Le due fantastiche stagioni con il Sassuolo e le prove sempre più convincenti nella nazionale di Roberto Mancini, stanno consacrando Manuel Locatelli come uno dei profili più interessanti del panorama calcistico italiano ed europeo.
Dopo un inizio da predestinato con la maglia del Milan e un periodo in cui non si riusciva a capire lo spessore del suo talento, finalmente sembra essere riuscito a dare un senso alle sue caratteristiche e a fornire un’idea più precisa del suo modo di stare in campo.
Come spesso capita ai giovani fenomeni, si arriva alla definizione di un ruolo preciso dopo un inevitabile periodo di evoluzione. Fino ad un anno e mezzo fa era abbastanza complicato incasellarlo in una posizione precisa o avere le idee chiare sulle sue qualità tecniche.
All’inizio della sua avventura al Sassuolo, quel Genio del calcio moderno che risponde al nome di Roberto De Zerbi, aveva provato a collocarlo nella posizione di vertice basso di centrocampo (alla Pirlo, come si usa dire). Ma la sua poca attitudine al gioco a due tocchi, ha poi consigliato la chiusura di quell’esperimento.
E questo lo sottolineiamo ai tanti allenatori da tastiera che lo vorrebbero come “regista” della Juventus.
Nel corso corso di quella stagione, quando il Sassuolo aveva giocato col centrocampo a tre, De Zerbi aveva preferito Magnanelli o Sensi nel ruolo di centromediano metodista, con Manuel spostato in posizione di mezzala sinistra. Stesso ruolo ricoperto all’inizio di questa stagione quando i neroverdi si schieravano con il 4-3-3. Nella stessa posizione agisce in nazionale, quando viene impiegato da Mancini in alternativa alle mezz’ali, preferibilmente sul lato sinistro del metronomo Jorginho.
Il periodo migliore per Locatelli è coinciso con il passaggio al 4-2-3-1. Schierato nella maggior parte dei casi in coppia con Obiang, la posizione di mediano del “doppio centrale” gli permette di partecipare al gioco su diverse altezze e di condizionare sia la prima costruzione che gli sviluppi successivi. Grazie ai riferimenti offerti dal gioco di posizione di De Zerbi, il rendimento di Locatelli è diventato costante e di ottimo livello.

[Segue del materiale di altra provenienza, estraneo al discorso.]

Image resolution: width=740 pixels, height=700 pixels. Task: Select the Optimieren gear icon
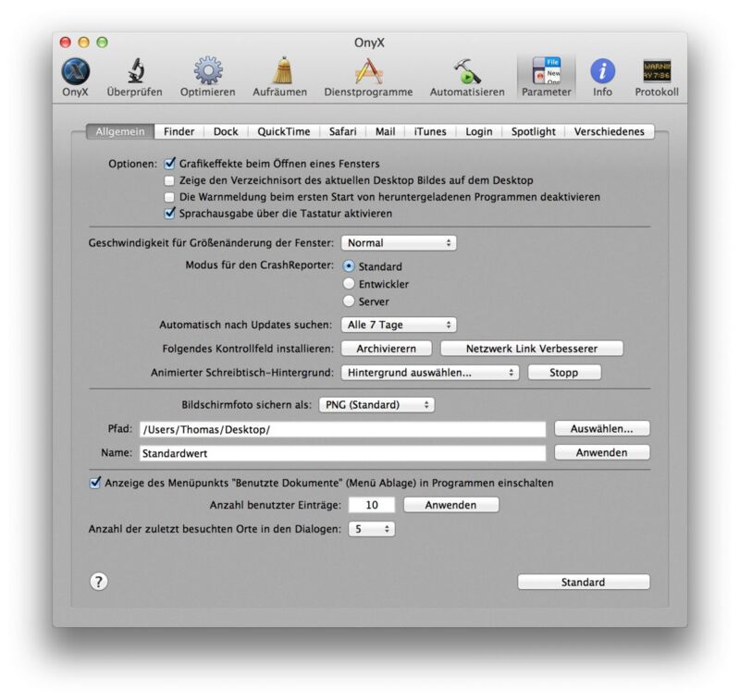207,71
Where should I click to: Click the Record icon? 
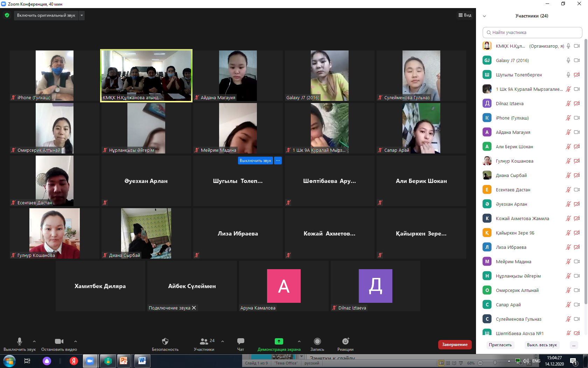[x=317, y=341]
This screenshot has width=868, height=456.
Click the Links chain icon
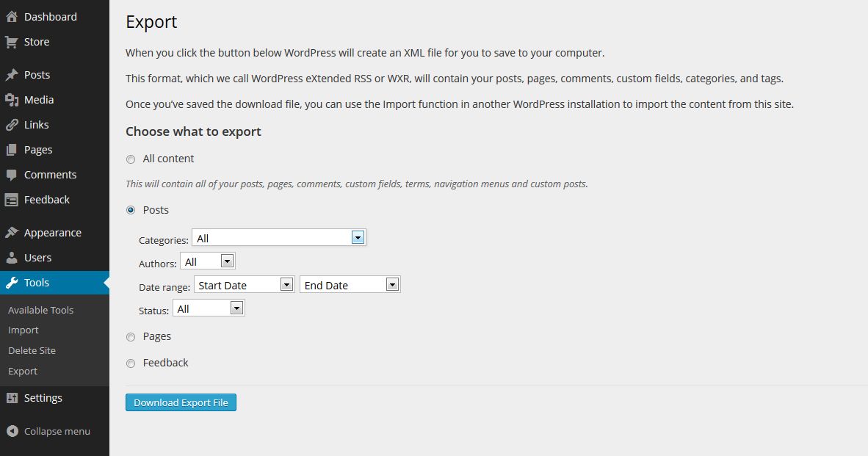(x=12, y=125)
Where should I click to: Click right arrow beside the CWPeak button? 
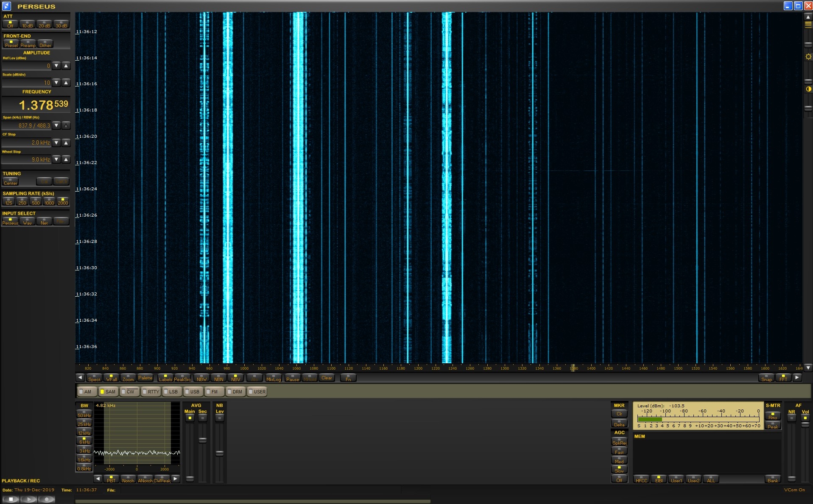pos(176,479)
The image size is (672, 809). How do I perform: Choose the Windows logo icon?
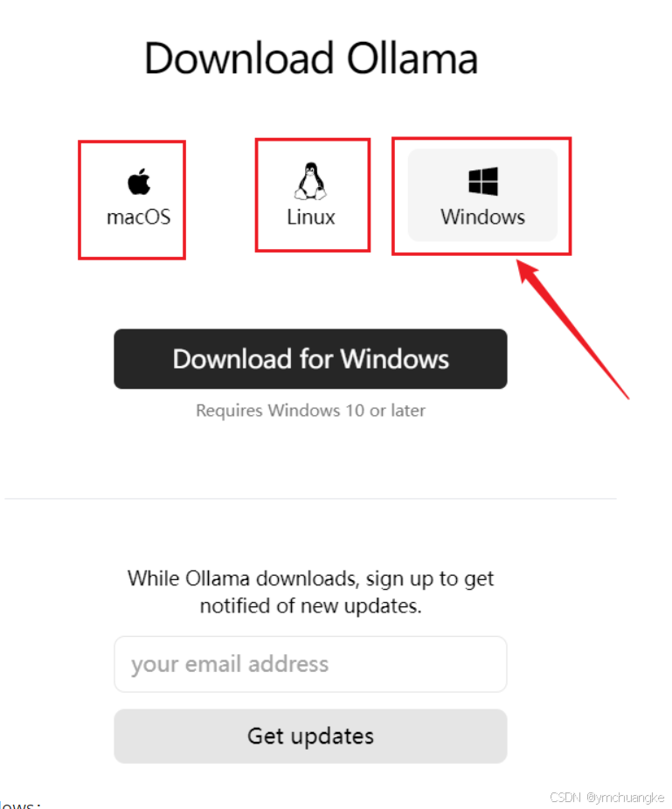tap(483, 181)
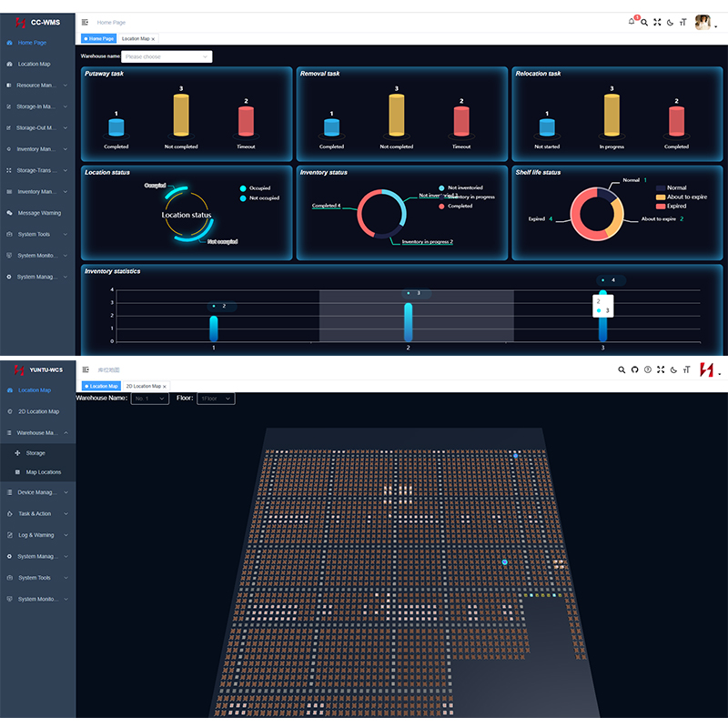Expand the Warehouse Ma sidebar menu
The width and height of the screenshot is (728, 728).
[x=36, y=432]
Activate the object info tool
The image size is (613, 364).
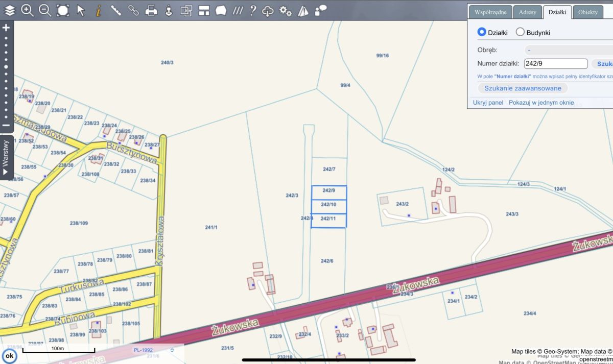98,10
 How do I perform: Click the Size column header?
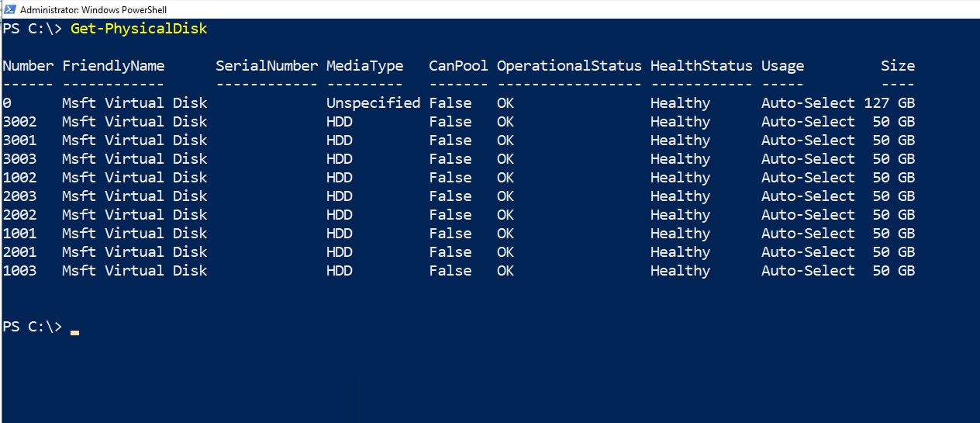click(898, 66)
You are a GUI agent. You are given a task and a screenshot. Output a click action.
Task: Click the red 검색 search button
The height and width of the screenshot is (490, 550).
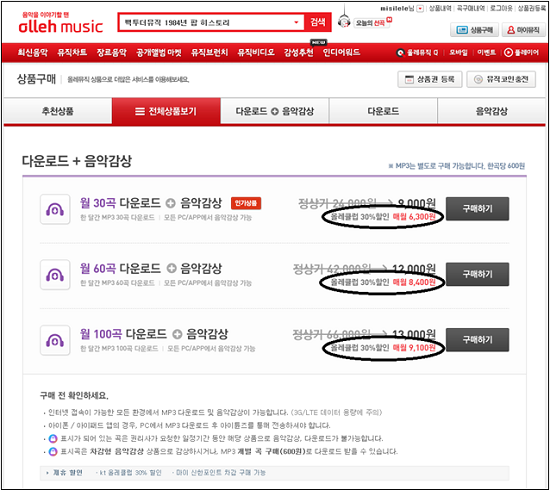coord(317,22)
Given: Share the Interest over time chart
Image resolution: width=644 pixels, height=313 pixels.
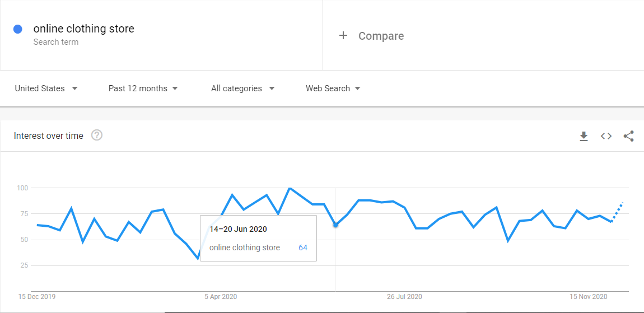Looking at the screenshot, I should point(628,136).
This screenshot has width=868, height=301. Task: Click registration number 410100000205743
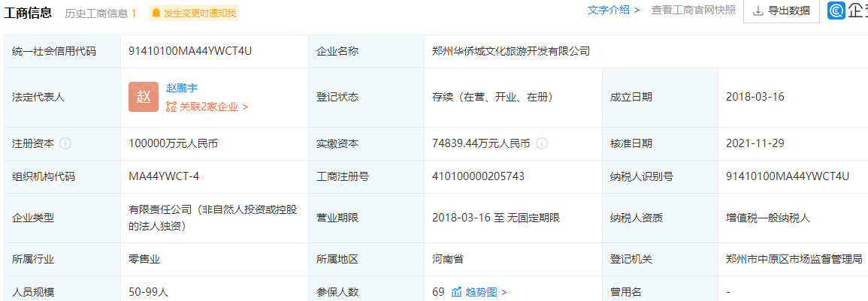click(478, 176)
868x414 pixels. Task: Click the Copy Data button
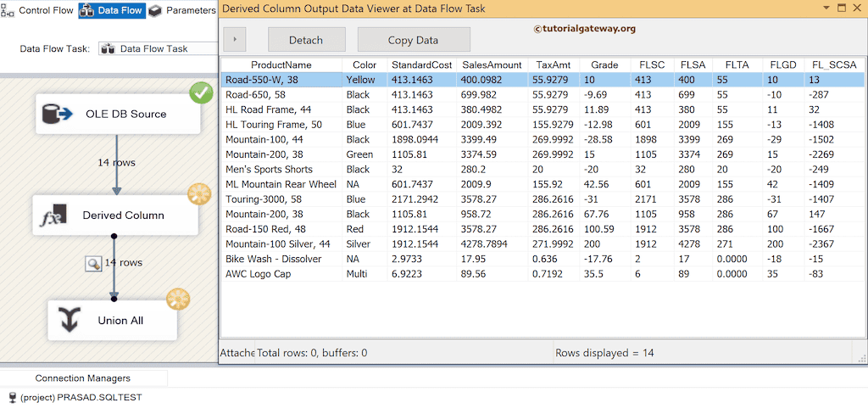point(413,40)
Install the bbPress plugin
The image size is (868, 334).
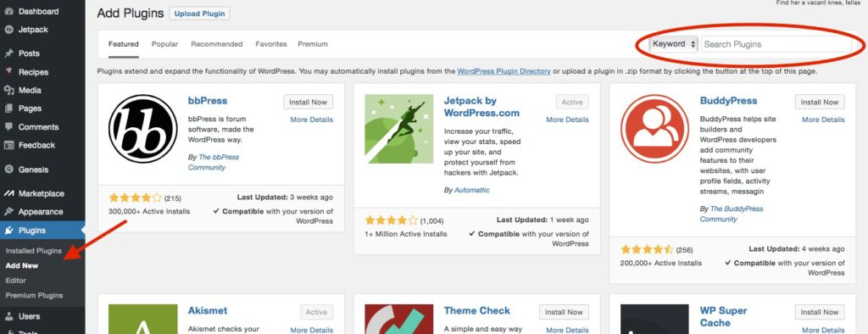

È impossibile comprendere l’evoluzione del repertorio del centrocampista senza legarla alla sua funzione in campo. Locatelli influenza il sistema del Sassuolo soprattutto quando la palla circola nella propria metà campo. Ha il compito di dare continuità al possesso in fase di impostazione e, più di Obiang, deve occuparsi di trasmettere palla ai trequartisti. Consegne che richiedono pulizia tecnica e, soprattutto, letture intelligenti palla al piede, comprensione dei movimenti da eseguire e consapevolezza della posizione dei compagni.
In una squadra dalla fase di possesso sofisticata, che crea con continuità linee di passaggio intorno all’uomo con la palla, Locatelli ha trovato l’ambiente perfetto per il suo calcio. Uno dei punti di forza del suo repertorio è il modo in cui affronta la pressione avversaria, tanto che non è azzardato affermare che sia diventato uno dei centrocampisti più abili del campionato italiano a disinnescare il pressing.
Queste caratteristiche sono state esaltate dal sistema De Zerbi, la prova del nove sarà quella di vederlo in un contesto diverso.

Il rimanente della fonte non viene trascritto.